WHAT IS EXPECTED -
What is needed is an exact copy of the lines in the listing below, from the one with "Open Task View from the taskbar" up to and including the one with "You are a computer-use", with no other lines.

BEGIN MATERIAL PROVIDED

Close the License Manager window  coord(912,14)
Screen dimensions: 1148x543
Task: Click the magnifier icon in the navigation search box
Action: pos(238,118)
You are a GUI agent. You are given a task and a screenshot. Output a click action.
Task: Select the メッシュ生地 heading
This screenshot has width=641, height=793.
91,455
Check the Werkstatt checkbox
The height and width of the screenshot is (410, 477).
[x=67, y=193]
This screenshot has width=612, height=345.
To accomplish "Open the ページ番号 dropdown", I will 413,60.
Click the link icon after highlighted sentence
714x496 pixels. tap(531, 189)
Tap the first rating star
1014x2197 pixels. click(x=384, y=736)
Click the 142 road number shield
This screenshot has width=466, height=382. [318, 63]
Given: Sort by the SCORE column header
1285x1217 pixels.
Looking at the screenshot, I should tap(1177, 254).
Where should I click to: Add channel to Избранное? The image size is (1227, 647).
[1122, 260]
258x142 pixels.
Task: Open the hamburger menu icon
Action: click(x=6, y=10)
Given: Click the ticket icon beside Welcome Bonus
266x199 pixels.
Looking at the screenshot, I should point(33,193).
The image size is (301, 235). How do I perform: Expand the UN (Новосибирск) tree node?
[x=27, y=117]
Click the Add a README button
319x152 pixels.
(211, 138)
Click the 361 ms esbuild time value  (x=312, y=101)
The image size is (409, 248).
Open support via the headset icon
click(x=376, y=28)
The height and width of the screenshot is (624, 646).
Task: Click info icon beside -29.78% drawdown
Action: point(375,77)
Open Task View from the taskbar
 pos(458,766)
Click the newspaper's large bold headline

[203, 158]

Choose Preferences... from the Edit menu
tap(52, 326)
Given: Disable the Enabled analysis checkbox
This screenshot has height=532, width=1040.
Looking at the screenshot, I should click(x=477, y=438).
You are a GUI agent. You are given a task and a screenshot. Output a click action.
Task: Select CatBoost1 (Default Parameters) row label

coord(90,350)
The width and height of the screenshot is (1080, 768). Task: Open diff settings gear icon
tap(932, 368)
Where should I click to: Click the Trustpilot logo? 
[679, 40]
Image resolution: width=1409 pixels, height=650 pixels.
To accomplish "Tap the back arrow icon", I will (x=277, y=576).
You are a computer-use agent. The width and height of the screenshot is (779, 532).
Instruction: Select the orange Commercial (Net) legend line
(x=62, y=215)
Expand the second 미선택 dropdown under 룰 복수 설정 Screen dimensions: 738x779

END MATERIAL PROVIDED

RESPONSE TO THIS TASK -
Open Task View from the taskbar
 pos(458,766)
Click the newspaper's large bold headline

[203, 158]

Choose Preferences... from the Edit menu
tap(52, 326)
Given: Disable the Enabled analysis checkbox
This screenshot has height=532, width=1040.
Looking at the screenshot, I should click(x=477, y=438).
You are a GUI agent. You are given a task and a screenshot. Output a click action.
Task: Select CatBoost1 (Default Parameters) row label

coord(90,350)
The width and height of the screenshot is (1080, 768). Task: Open diff settings gear icon
tap(932, 368)
Where should I click to: Click the Trustpilot logo? 
[679, 40]
Image resolution: width=1409 pixels, height=650 pixels.
To accomplish "Tap the back arrow icon", I will (x=277, y=576).
You are a computer-use agent. The width and height of the screenshot is (779, 532).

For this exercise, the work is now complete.